**** TEXT SECTION ****
Re: [SOAF] Another Winning Article From OA's Chronicler and Conscience: Richard Poynder

From: Heather Morrison <heatherm_at_ELN.BC.CA>
Date: Fri, 13 Mar 2009 11:21:53 -0700

    [ The following text is in the "WINDOWS-1252" character set. ]
    [ Your display is set for the "iso-8859-1" character set. ]
    [ Some characters may be displayed incorrectly. ]

Sally - can you post the article, please? I would like to review and
possibly comment on the methodology, but first I need to see the paper.
You refer to chaotic proliferation of versions as being an issue for
authors, yet your own behavior suggests a high comfort level with just such
a chaotic proliferation of versions. From my perspective, an unrefereed
preprint would be a vast improvement to these self-selected snippets of this
so-far unpublished study you have posted to this list over the past few

As Stevan frequently points out, there are a great many things that faculty
have to do at universities, because there are rules saying that they must.
****
**REQUEST:**
Copy the mailing-list message above verbatim, from its subject line to its final sentence.
**** GIVEN ENTRIES ****
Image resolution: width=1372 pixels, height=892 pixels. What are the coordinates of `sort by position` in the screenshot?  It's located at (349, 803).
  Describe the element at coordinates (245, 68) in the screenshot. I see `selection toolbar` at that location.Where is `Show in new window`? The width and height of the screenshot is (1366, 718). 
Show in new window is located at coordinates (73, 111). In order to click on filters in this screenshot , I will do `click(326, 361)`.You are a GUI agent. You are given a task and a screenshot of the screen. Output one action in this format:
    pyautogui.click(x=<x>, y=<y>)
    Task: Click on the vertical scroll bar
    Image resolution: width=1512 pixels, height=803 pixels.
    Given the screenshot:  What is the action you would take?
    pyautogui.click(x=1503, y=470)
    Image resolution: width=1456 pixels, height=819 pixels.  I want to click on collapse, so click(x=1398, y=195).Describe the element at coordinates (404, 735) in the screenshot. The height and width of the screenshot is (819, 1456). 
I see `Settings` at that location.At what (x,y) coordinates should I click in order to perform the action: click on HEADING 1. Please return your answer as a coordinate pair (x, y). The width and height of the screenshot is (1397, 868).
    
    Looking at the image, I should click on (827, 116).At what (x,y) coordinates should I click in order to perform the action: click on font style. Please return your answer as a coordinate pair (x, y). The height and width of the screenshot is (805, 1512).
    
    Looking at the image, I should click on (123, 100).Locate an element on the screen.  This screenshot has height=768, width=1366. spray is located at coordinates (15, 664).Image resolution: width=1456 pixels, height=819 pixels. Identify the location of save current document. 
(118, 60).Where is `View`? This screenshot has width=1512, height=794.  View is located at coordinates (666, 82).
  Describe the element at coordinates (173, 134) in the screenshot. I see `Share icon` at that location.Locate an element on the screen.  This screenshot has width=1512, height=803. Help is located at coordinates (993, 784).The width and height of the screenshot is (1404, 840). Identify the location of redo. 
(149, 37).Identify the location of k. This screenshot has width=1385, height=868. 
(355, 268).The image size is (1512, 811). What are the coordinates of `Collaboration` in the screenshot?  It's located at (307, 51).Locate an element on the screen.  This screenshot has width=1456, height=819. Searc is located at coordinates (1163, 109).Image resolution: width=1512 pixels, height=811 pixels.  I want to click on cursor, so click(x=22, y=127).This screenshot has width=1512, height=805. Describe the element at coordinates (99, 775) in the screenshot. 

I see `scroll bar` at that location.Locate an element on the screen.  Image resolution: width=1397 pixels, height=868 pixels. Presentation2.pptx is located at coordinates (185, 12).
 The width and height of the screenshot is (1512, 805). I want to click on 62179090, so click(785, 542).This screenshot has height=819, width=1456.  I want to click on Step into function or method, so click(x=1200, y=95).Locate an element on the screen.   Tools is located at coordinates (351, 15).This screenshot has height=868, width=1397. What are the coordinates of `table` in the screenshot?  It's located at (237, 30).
****
**WRITTEN RESPONSE:**
Re: [SOAF] Another Winning Article From OA's Chronicler and Conscience: Richard Poynder

From: Heather Morrison <heatherm_at_ELN.BC.CA>
Date: Fri, 13 Mar 2009 11:21:53 -0700

    [ The following text is in the "WINDOWS-1252" character set. ]
    [ Your display is set for the "iso-8859-1" character set. ]
    [ Some characters may be displayed incorrectly. ]

Sally - can you post the article, please? I would like to review and
possibly comment on the methodology, but first I need to see the paper.
You refer to chaotic proliferation of versions as being an issue for
authors, yet your own behavior suggests a high comfort level with just such
a chaotic proliferation of versions. From my perspective, an unrefereed
preprint would be a vast improvement to these self-selected snippets of this
so-far unpublished study you have posted to this list over the past few

As Stevan frequently points out, there are a great many things that faculty
have to do at universities, because there are rules saying that they must.